On Tuesday, August 13, 2002, at 06:16  PM, Wei Dai wrote:

> On Tue, Aug 13, 2002 at 10:08:50AM -0700, Tim May wrote:
>> * Because toposes are essentially mathematical universes in which
>> various bits and pieces of mathematics can be assumed. A topos in which
>> Euclid's Fifth Postulate is true, and many in which it is not. A topos
>> where all functions are differentiable. A topos in which the Axiom of
>> Choice is assumed--and ones where it is not assumed.

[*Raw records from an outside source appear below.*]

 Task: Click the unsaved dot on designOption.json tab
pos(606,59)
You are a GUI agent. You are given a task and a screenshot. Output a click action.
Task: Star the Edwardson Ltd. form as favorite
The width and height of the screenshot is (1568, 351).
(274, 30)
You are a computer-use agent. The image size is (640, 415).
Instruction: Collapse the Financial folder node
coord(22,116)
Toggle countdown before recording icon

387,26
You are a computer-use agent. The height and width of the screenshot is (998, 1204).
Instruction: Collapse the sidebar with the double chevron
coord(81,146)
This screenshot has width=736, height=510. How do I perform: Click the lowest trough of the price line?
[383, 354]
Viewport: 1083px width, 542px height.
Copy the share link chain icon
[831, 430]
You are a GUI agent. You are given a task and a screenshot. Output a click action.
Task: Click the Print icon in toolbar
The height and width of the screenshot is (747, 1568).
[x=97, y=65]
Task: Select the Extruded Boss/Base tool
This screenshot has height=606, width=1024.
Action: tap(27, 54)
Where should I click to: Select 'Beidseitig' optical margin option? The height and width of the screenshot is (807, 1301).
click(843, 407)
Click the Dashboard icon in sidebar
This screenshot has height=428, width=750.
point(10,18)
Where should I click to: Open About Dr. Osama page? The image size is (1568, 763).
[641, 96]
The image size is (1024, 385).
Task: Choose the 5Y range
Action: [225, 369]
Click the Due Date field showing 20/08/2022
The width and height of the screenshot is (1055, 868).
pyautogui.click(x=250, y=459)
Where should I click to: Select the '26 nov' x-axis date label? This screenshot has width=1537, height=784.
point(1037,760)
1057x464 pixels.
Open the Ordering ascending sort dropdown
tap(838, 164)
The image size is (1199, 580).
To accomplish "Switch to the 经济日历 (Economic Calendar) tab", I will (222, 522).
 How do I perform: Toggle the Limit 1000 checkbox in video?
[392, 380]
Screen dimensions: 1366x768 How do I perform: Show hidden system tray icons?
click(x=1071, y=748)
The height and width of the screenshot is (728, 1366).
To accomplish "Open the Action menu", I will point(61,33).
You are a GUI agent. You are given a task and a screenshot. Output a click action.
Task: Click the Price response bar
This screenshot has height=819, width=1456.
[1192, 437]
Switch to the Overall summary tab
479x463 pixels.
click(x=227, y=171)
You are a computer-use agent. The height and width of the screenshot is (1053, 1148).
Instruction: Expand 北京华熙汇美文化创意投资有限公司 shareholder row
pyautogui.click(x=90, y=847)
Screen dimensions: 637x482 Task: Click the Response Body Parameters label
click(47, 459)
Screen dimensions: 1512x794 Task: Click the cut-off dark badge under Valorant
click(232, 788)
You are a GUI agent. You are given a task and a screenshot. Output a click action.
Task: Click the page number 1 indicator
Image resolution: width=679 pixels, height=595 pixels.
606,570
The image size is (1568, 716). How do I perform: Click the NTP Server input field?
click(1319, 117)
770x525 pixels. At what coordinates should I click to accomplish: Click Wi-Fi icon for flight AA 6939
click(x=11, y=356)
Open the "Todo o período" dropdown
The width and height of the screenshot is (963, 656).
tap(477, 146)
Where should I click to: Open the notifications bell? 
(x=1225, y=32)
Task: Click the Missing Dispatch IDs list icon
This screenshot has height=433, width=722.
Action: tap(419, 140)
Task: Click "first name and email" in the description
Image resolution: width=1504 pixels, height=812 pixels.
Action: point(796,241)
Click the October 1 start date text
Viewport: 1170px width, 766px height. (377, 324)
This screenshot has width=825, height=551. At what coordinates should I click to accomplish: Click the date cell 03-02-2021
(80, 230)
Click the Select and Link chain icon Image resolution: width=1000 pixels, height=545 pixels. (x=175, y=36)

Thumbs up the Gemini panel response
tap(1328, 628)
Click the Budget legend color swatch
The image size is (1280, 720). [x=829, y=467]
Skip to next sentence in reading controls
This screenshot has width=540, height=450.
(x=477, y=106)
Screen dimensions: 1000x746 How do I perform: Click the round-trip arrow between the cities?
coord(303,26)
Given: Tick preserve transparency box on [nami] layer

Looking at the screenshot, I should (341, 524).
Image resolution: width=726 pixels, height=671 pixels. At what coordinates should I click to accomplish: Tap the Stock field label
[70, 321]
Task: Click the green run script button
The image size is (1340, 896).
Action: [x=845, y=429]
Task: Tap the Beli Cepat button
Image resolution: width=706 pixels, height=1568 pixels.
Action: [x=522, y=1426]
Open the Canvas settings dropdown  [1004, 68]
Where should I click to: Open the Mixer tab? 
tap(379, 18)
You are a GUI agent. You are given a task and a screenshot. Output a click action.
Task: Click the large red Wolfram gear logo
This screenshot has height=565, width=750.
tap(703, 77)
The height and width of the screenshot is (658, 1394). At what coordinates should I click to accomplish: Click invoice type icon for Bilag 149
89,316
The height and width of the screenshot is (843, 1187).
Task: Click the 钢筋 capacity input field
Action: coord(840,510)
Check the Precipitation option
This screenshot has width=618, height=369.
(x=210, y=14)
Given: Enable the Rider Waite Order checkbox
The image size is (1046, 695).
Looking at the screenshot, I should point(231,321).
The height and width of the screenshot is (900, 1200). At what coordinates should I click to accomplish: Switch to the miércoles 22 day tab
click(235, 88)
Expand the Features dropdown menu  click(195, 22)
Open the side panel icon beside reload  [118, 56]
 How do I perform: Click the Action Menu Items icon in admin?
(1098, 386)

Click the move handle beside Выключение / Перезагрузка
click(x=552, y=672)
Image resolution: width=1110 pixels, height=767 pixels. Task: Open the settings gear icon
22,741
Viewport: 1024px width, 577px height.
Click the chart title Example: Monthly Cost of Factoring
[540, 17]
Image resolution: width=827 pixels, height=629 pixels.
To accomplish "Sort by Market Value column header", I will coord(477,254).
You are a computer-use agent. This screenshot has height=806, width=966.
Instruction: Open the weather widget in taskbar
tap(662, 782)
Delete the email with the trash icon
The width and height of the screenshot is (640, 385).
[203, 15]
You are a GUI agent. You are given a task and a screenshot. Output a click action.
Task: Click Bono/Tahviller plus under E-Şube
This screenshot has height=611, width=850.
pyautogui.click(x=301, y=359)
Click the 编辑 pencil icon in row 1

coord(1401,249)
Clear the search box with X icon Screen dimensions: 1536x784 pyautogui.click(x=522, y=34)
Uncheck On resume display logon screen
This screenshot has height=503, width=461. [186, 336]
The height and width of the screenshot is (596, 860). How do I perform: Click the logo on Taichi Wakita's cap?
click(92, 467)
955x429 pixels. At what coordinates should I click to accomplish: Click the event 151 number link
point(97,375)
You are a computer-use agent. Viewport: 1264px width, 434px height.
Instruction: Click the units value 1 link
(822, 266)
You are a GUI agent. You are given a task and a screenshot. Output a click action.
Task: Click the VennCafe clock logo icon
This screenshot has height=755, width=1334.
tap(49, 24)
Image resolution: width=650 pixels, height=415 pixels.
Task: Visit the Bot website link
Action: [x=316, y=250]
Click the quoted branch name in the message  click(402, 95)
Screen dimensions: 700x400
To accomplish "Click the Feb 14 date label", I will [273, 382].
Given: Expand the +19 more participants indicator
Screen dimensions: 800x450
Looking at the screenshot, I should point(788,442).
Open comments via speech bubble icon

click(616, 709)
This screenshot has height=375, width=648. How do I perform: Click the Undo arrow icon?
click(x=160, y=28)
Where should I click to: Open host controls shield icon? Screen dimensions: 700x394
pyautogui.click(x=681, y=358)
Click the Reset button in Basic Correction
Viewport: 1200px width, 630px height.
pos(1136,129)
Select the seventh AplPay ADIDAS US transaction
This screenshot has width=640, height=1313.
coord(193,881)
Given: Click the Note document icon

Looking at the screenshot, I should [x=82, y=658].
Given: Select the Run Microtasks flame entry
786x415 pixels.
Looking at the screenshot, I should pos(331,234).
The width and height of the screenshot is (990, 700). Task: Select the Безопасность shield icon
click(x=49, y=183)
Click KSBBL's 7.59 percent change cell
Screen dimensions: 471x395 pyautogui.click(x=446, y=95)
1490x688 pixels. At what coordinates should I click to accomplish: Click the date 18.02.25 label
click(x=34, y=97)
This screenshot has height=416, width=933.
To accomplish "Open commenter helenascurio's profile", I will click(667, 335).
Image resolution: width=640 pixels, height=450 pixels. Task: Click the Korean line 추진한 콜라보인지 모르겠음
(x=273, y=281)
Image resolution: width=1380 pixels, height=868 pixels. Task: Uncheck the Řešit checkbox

In other words, as
>> all of the major thinkers have realized over the past 30 years, topos
>> theory is the natural theory of possible worlds.
>
> How does this compare to the situation in classical logic, where you can
> have theories (and corresponding models) that assume Euclid's Fifth
> Postulate as an axiom and theories that don't?

Because such a dichotomy ("and theories that don't") means the logic is 
ipso facto modal. The very form tells us that a modal (and hence 
intuitionist) assumption is at work: "If it were the case that the 
parallel postulate were valid, then..." and "Suppose the parallel 
postulate is not true, then..."


If the Fifth Postulate is independent of the others, then within the 
framework of the other postulates one may have one "branch" where the 
Fifth holds (Euclidean Geometry) and another branch where it doesn't 
hold (all of the various non-Euclidean geometries).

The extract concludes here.